Now [inaudible 00:30:41] those people, literally when you’re in the class if they need each other, perfect, love it. Or after the class when I’m helping my students do this thing, which I love the… what’s happening right now is we literally have dozens of projects all over the country that our students are doing and I love that part.
But I’m putting together operators with real estate investors whenever I can because they both understand they’re a part of the equation and if we put them together it’s the best of all worlds. So coming to the class, you learn what this whole thing is, what part you want to play and maybe even get connected right there or we can connect it after.

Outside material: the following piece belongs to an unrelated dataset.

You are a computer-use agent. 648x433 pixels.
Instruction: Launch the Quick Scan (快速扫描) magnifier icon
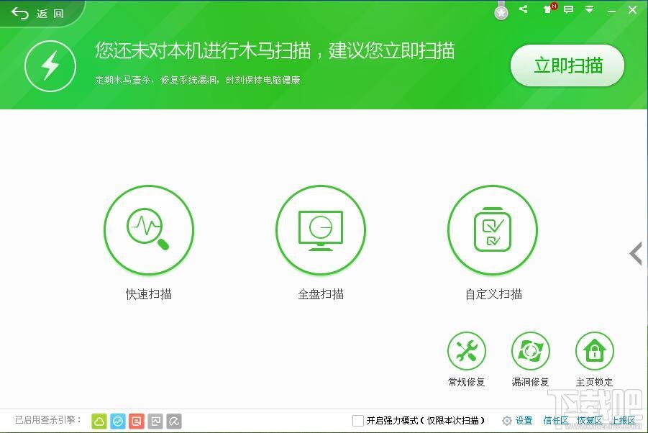coord(149,229)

Mike: Yeah, seems like as an investor, when you hear this, you might be excited and, “Hey, I want to. Let’s do 10 homes. Let’s start tomorrow.” Of course we don’t want to give limitations there outside of maybe the capital to do it is finding an operator for all those places like how can I find that other side. Awesome.
Gene: Let me mention one more thing. You just mentioned capital and I think it’s a lot of times real estate investors I’ve been doing this for 30-plus years, real estate itself. My first house was no money down and I’ve just done that forever. And the point of raising capital, this is the easiest thing I’ve ever raised money for. When you talk to investors or people that lend money, not banks, I mean private lenders and so on, and you say seniors, baby boomers, senior housing, the rates of return we’re talking, they pull out the checkbook and say, “How much and where do I make it?”
Mike: Yeah, they get it. Especially if most people want to know that if the alternative is funding rental properties, it’s like well, the rents are significantly above the traditional rents so I don’t have to worry about debt service, if you will.
Gene: And vacancies, yeah?
Mike: Yeah, yeah. Well, Gene, if folks want to learn more of this, I know we couldn’t cover everything today, where do they go to learn more about you or about some of your events or your trainings. Where should they go?
Gene: You got it. Well, first of all I have a free report that all of your listeners can get and I’m going to give you the website you can go to. And if you just fill in the form that says send me the free report, I’ll do that, and maybe an article that we had in US World Report and so on. But the website is simply RALacademy.com. So Residential Assisted Living Academy.com, RALacademy.com.
Mike: Okay, awesome. Well, we’ll ad a link, download the video here for anybody that wasn’t able to write that down maybe just listening in. But it’s an exciting space. I’m interested. We’re going have to talk offline at some point and talk about opportunities. But it’s an interesting space and I think real estate investors are always looking, “How do I squeeze more juice out of that fruit,” right? So this sounds like it’s one of those potentially great opportunities so thanks for sharing with us.
Gene: Thank you.
Mike: All right, Gene. Have a great day.